After buttering Jesus up with gaggingly sweet words (vs 14), they spring the trap: “Should we loyal Jews pay taxes to Caesar or not? Is it right or wrong?”
In AD 6 a Roman census of Judea was used to levy a head tax. To use idolatrous pagan coins was deeply offensive to Jews. Some revolted and minted their own Judean coins. Without mercy, Rome crushed the rebellion and crucified the leaders of the movement. Roman taxes would be paid.
Jesus faces the question. If he says and unequivocal “Yes,” then he could not be considered a loyal Jew and certainly not an authentic claimant as the promised Messiah. Popular interpretation and vision could not tolerate a Messianic leader capitulating to Rome. Messiah would liberate from Rome, not bend to Rome. So, a “yes” gets Jesus in trouble with the deeply-oppressed, overly-taxed Jewish people. On the other hand, if Jesus says “No,” then these Jewish leaders scurry to Pilate, Rome’s agent in Jerusalem, and cry, “We have another dangerous rebel raising up new resistance to Rome. Jesus of Nazareth is a trouble-maker to Jews and to Rome, as well.”

SUPPLIED MATERIAL »
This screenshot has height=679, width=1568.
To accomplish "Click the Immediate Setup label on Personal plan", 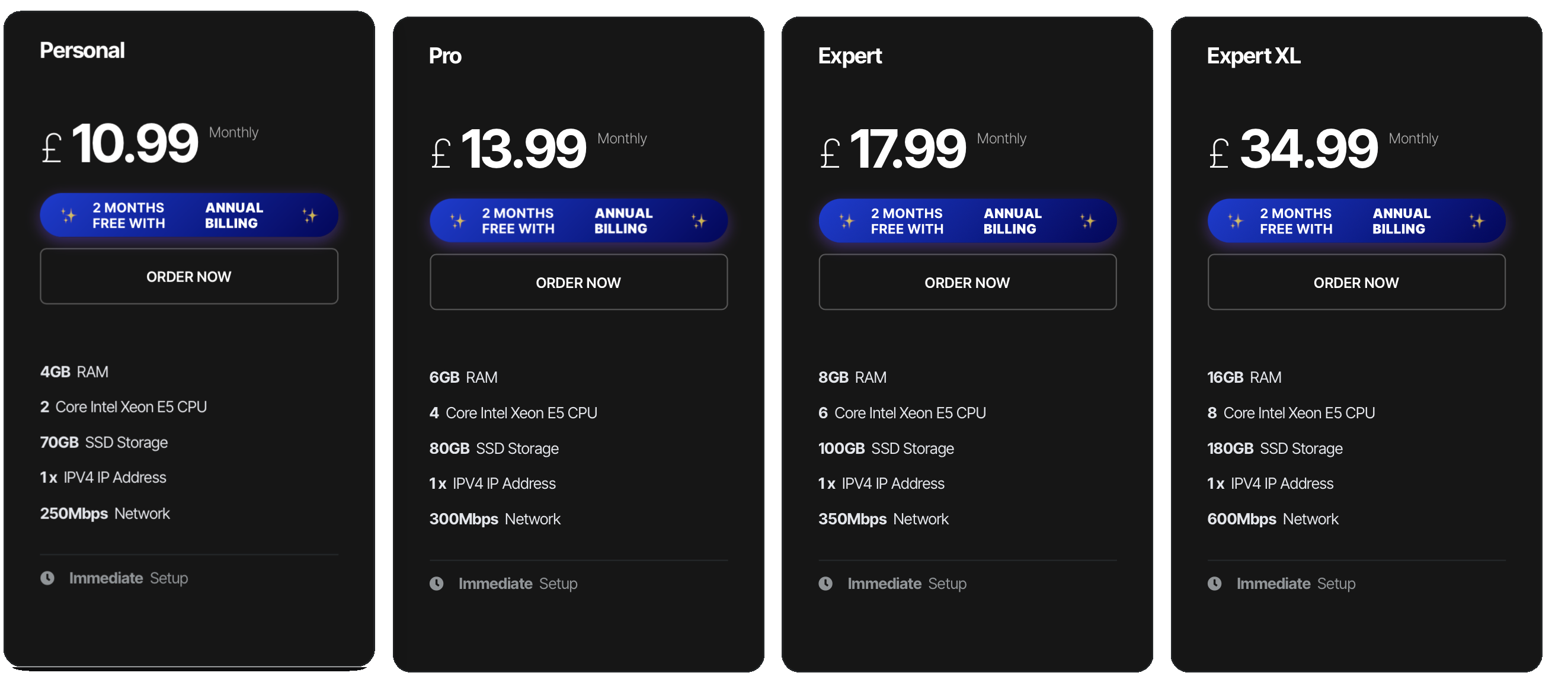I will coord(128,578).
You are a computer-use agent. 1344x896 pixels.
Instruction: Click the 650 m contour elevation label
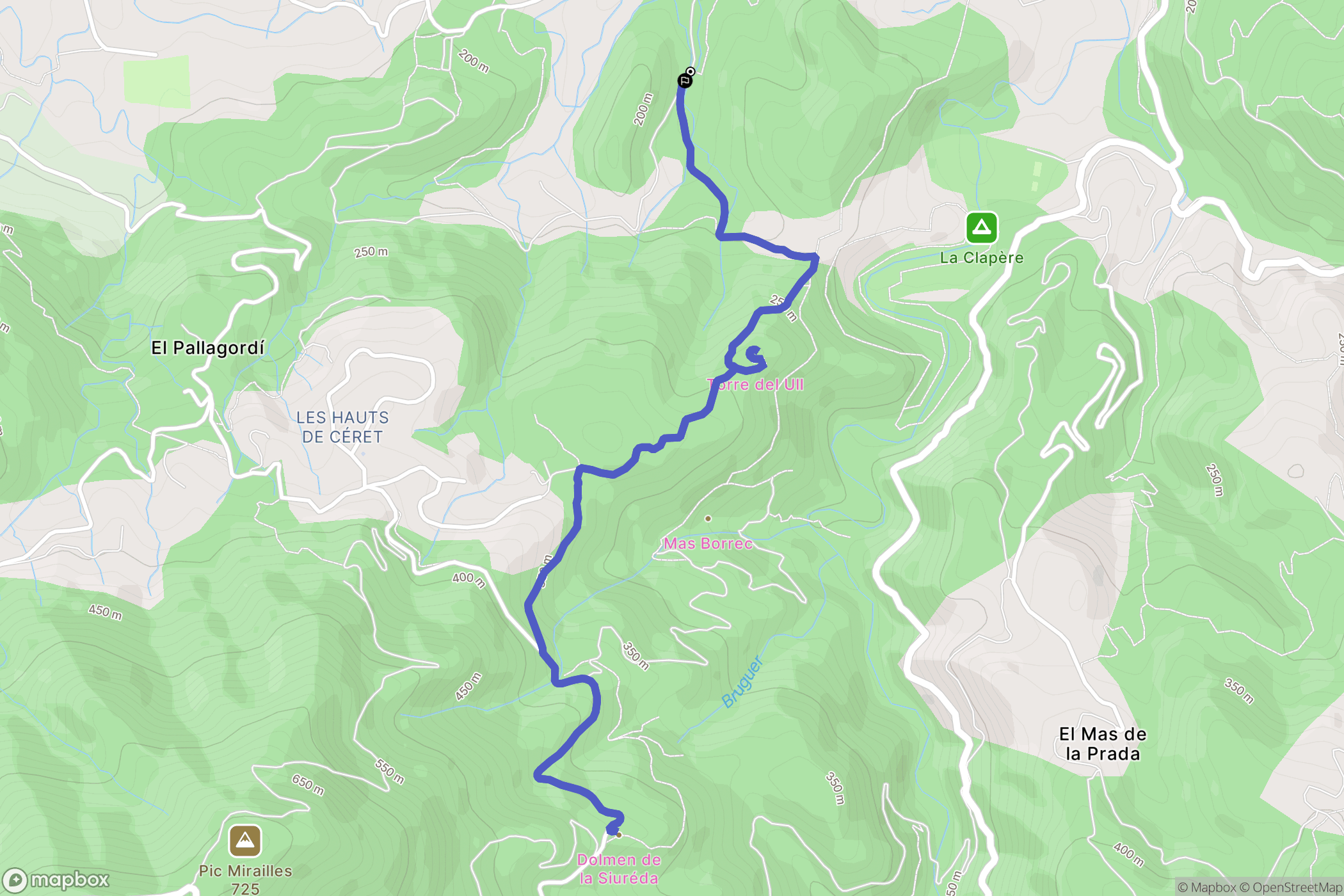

WORK REQUIRED » Transcribe the part of the tax-question passage above, starting with "After buttering Jesus" and going on through "would be paid.".

THE OUTPUT »
After buttering Jesus up with gaggingly sweet words (vs 14), they spring the trap: “Should we loyal Jews pay taxes to Caesar or not? Is it right or wrong?”
In AD 6 a Roman census of Judea was used to levy a head tax. To use idolatrous pagan coins was deeply offensive to Jews. Some revolted and minted their own Judean coins. Without mercy, Rome crushed the rebellion and crucified the leaders of the movement. Roman taxes would be paid.